Schottenfeld came to campus Feb. 2, to deliver the McAuley Lecture for the School of Nursing & Health Studies.
Social Justice Advocate
NHS Dean Martin Y. Iguchi, Ph.D., introduced Schottenfeld.
“He really is an internationally renowned health researcher,” Iguchi said. “He is widely respected as a mentor. He is an incredible social justice advocate.”
When Schottenfeld began his work, he faced a common perception: “Addicts don’t want to change.”
That didn’t stop him. “I had a different dream,” he said.
Lessons from Amsterdam
Schottenfeld pointed to Amsterdam, which had developed a methadone bus clinic.
The effort increased the number of heroin addicts getting treatment from 15 percent to 90 percent.
“I think that’s proof of concept,” said Schottenfeld, who worked to establish more convenient and efficient treatment practices here in the United States.
In one project, the researcher helped incorporate addiction treatment into primary care settings – increasing the number of sites providing opioid maintenance therapy, facilitating access for addicts who were already in treatment for HIV, reducing stigma among treatment seekers, and involving more health care professionals in the process.
“It’s quite effective for people who stay in the treatment,” he said.
Schottenfeld later extended his expertise internationally – helping to, for example, combat heroin usage in Malaysia.

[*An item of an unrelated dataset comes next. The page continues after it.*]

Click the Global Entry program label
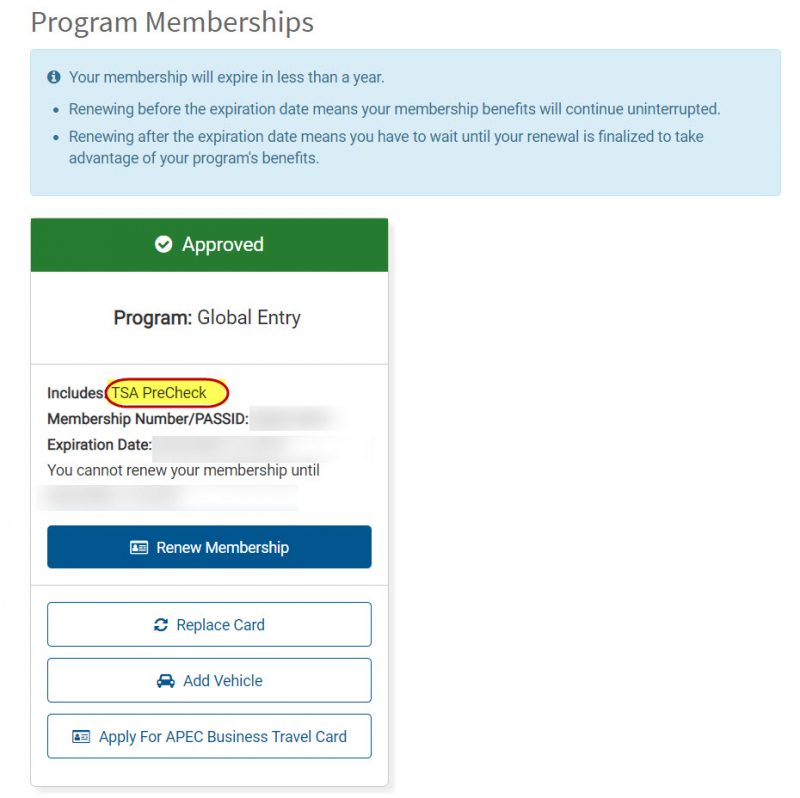Screen dimensions: 800x798 pos(208,317)
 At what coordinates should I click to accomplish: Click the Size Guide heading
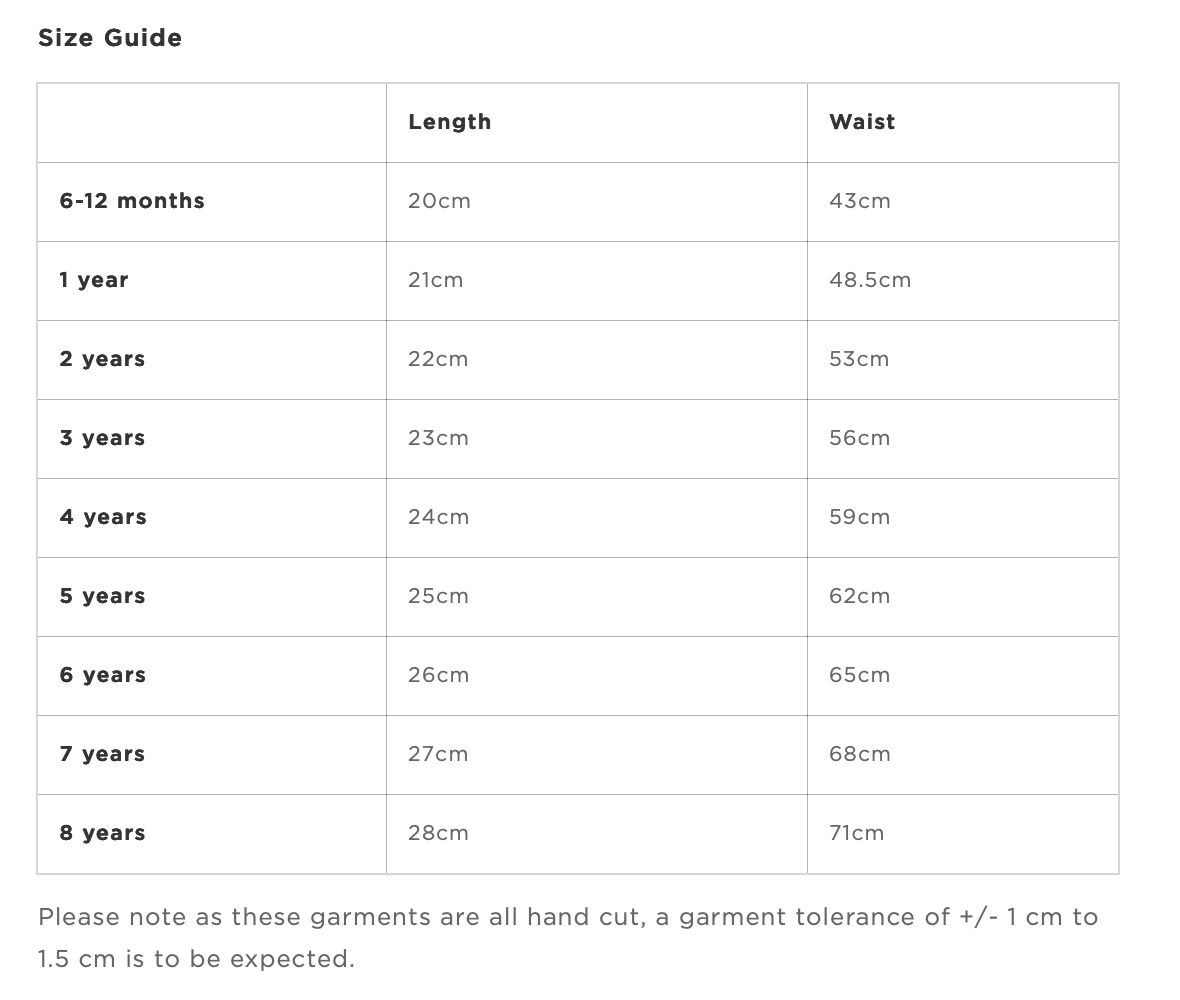(x=110, y=38)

Within the country’s population of 28 million, he said, about 500,000 people are heroin addicts. Intravenous drug use accounts for about 70 percent of the HIV/AIDS cases.
Methadone and buprenorphine – another addiction treatment drug – were prohibited until Schottenfeld and his team began a federally funded study there in 2001.
“I went there to help launch this new treatment,” he said.
The team discovered that buprenorphine, along with counseling, worked best for addicts in terms of treatment retention, drug abstention, and relapse delay.
Since he began working in Malaysia, access to treatment has increased, and the country has opened special clinics that meet the needs of addicts who are also HIV-positive.
“It’s been fun to work there because they have been receptive to making changes,” he said.
A Funded Series on Health
Schottenfeld spoke as part of the McAuley Lecture Series, a regular series on health topics made possible through a gift from Brian and Jane McAuley – parents of Georgetown graduates Beth (C’98), Mary (NHS’07), and Tricia (NHS’02).
“We really need to thank them frequently for this gift because it provides us with the opportunity to bring in some really great speakers,” said Iguchi, the school’s dean.